By Sarah Mac Donald - 01 August, 2013
A spokesman for the Diocese of Down and Connor has rejected claims that Bishop Noel Treanor rebuffed an invitation to face to face talks from the Orange Order.
In an interview with BBC Radio Ulster’s Sunday Sequence programme, Fr Eddie Magee was adamant that no “private invitation” from the Orange Order had been received by the Bishop and so there was “no invitation to defer, refuse or rebuff.”
However, the Orange Order has insisted that a letter sent to Fr Michael Sheehan, who was designated by Bishop Treanor to enter into discussions with the loyalist group over a contentious parade past St Patrick’s parish on Donegall Street contained an invitation to Bishop Treanor.
Violence erupted following the parade by the loyalist Royal Black Preceptory last August.
In an open, unsigned letter, the Orange Order wrote to Fr Sheehan that in the furtherance of its outreach to the Catholic community, it wished to invite Bishop Treanor as well as the clergy and parishioners of St Patrick’s to visit the Covenant exhibition as their guests.
The letter added, “It is hoped that the lines of communication opened by this opportunity will be maintained in the months ahead.”
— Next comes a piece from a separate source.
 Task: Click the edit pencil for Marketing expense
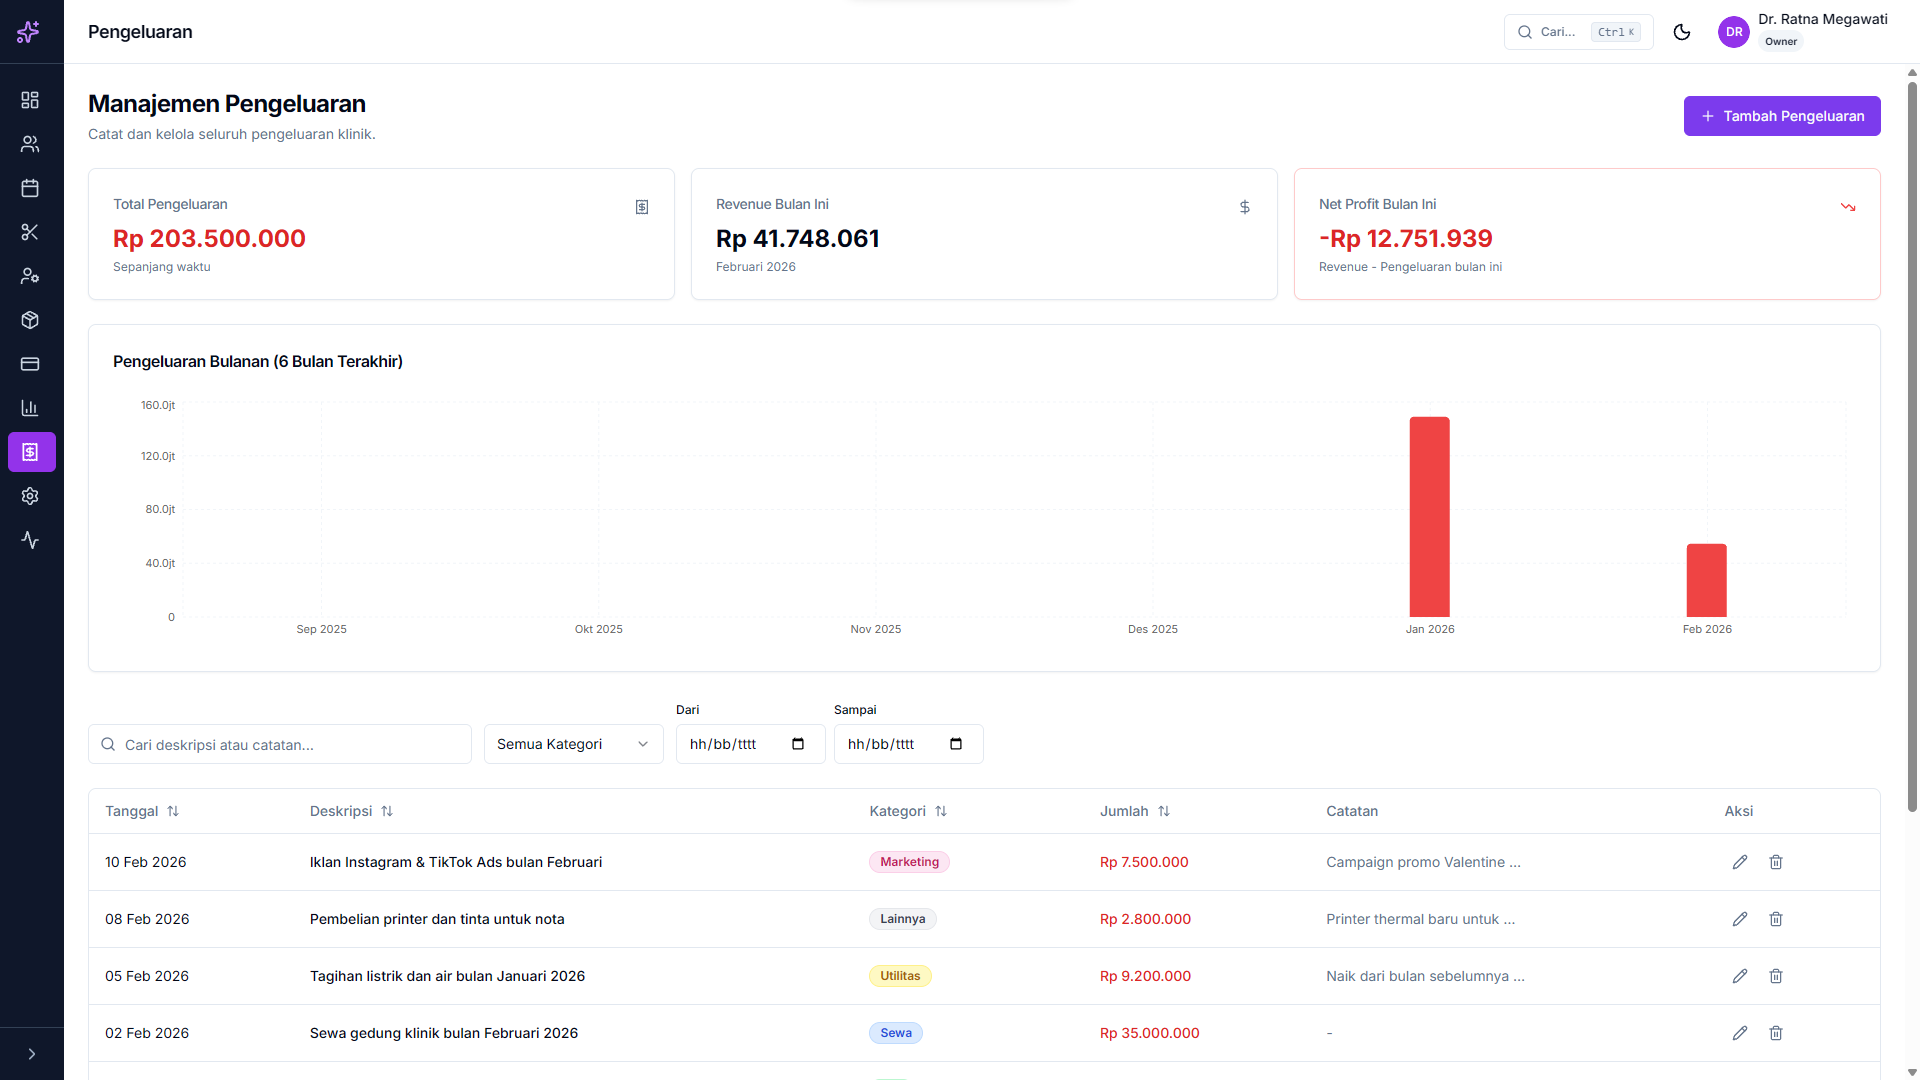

Fr Sheehan replied to the letter deferring a public visit to the exhibition until a later stage, but he welcomed the opportunity to discuss some of the issues around parading.
“The deferral of the public visit to the Convenant exhibition was in no way to indicate closure to ongoing dialogue on parading,” Fr Magee said.
The Orange Order’s chaplain, Rev Mervyn Gibson, has said the offer to Bishop Treanor still stands and that said if it required a personal invitation that would be followed up on.
He was speaking ahead of a visit by the former US envoy to Northern Ireland, Richard Haass, to chair all-party talks on flags and parades.
In the interview, Fr Magee said the focus now needed to be ongoing engagement and dialogue by all.
It is hoped that the all-party talks which Mr Haass will oversee will produce recommendations on these issues.